━━━━━ Source document

UniCredit banking group reached a settlement agreement with U.S. and New York authorities for $1.3 billion, following an investigation into the bank’s alleged violation of U.S. sanctions on Iran, Cuba, and other countries. UCB AG, which is better known as HypoVereinsbank, will also plead guilty in D.C. federal court to conspiring to violate Iranian sanctions, and will pay an over $468 million fine and forfeit nearly $317 million.

The U.S. Department of Justice stated that UniCredit’s German subsidiary UCB AG “knowingly and willfully” moved hundreds of millions of dollars through the U.S. financial system between 2002 and 2011 on behalf of sanctioned Iranian entities like Islamic Republic of Iran Shipping Lines (“IRISL”).  UCB AG hid IRISL’s involvement when processing transactions by omitting their names in “cover payment” messages sent to U.S. banks.  UCB AG also committed similar violations for entities in Cuba, Sudan, and other sanctioned countries.

While the UniCredit banks were credited for their “substantial cooperation” throughout the investigation and have made “significant progress” implementing corrective compliance measures, none of the banks self-disclosed their alleged violations which were described as “egregious” cases.

━━━━━━━━━━
━━━━━ Items

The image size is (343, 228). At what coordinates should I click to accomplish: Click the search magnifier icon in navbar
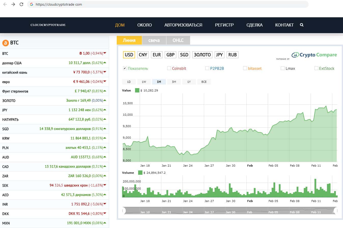click(x=302, y=25)
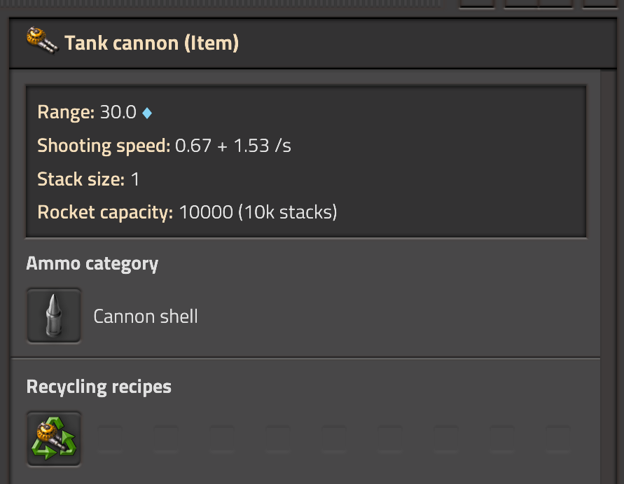The image size is (624, 484).
Task: Click the rocket capacity value 10000 (10k stacks)
Action: click(x=258, y=212)
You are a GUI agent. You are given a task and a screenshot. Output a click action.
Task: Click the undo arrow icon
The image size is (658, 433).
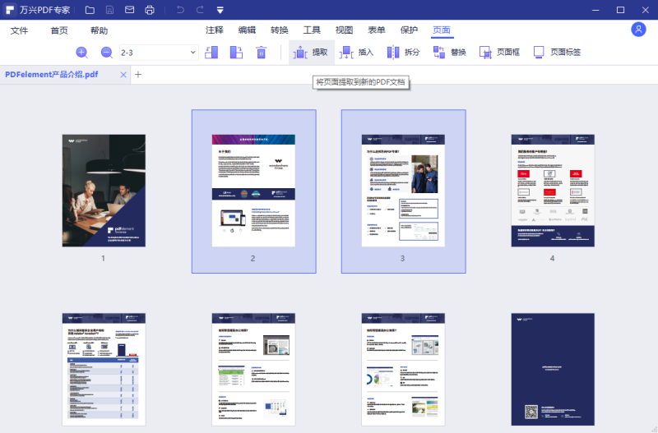(x=180, y=10)
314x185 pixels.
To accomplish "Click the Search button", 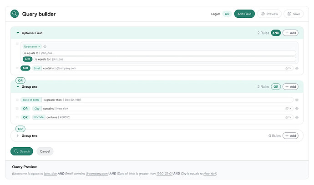I will [22, 151].
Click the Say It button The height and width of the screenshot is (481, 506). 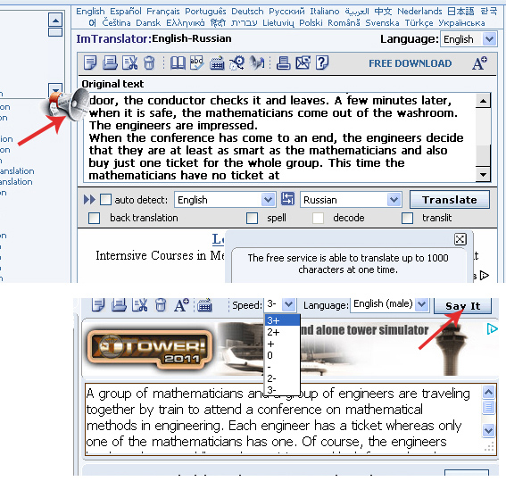click(x=463, y=305)
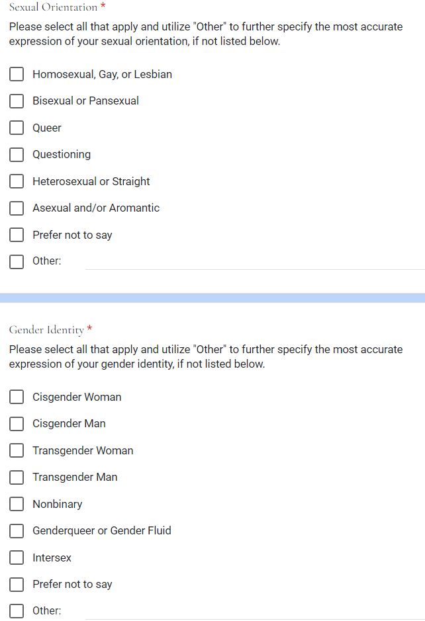Click the Gender Identity question heading
The image size is (425, 621).
click(x=46, y=329)
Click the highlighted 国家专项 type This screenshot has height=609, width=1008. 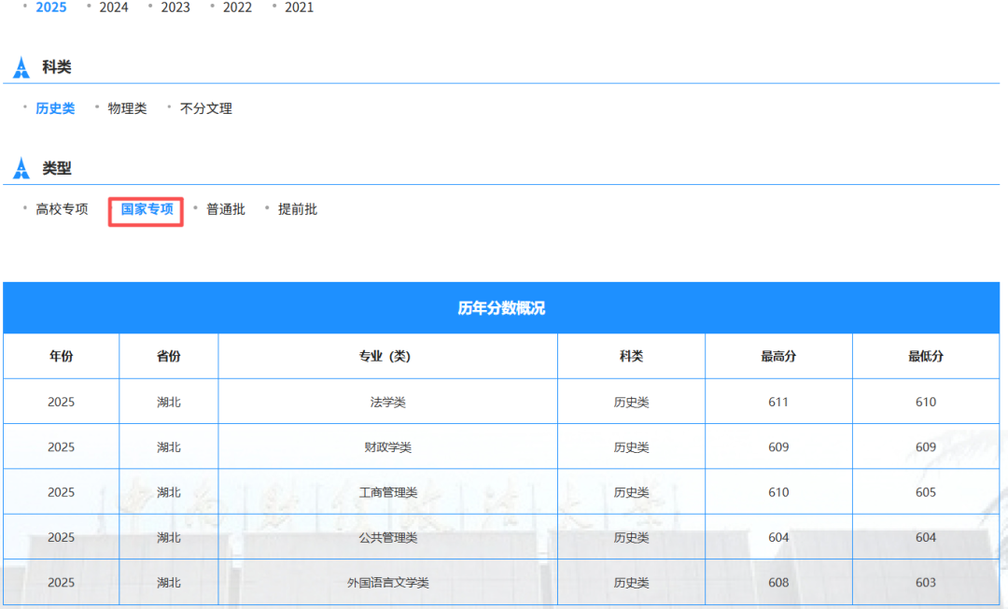(x=147, y=209)
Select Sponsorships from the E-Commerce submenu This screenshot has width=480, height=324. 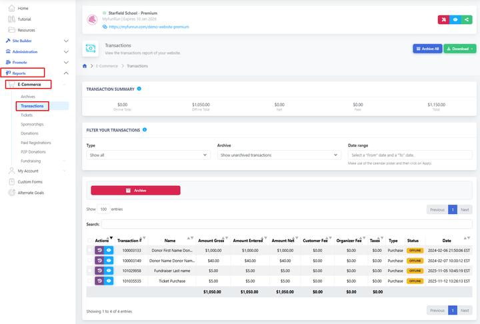[x=33, y=124]

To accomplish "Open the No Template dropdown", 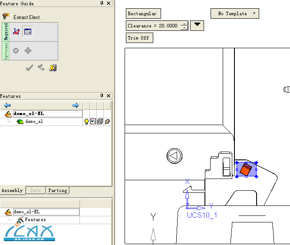I will (x=235, y=14).
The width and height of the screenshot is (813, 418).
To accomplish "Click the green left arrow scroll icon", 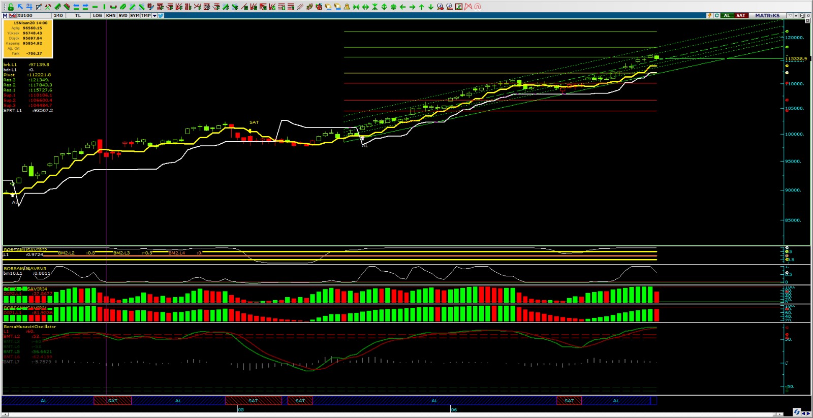I will pos(402,7).
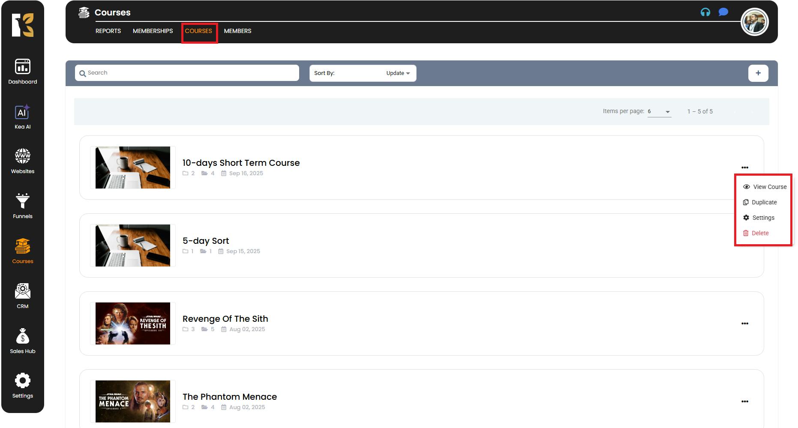
Task: Open the options menu for Revenge Of The Sith
Action: pos(745,323)
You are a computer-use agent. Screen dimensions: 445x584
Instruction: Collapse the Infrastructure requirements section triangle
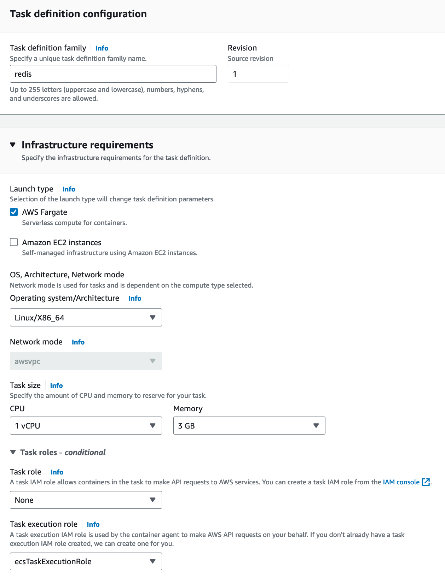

━━━━━━━━━━

#### Task set:
1 > Please list every country that the article on the UniCredit settlement names as being under U.S. sanctions.
2 > Pull out each line of the records that contains the string "agent", matching case exactly.
The records have nothing to do with the article on the UniCredit settlement.

#### Task-by-task answers:
1 >
Iran
Cuba
Sudan

2 >
You are a GUI agent. You are given a task and a screenshot. Output a click action.
You are a computer-use agent. Screen dimensions: 445x584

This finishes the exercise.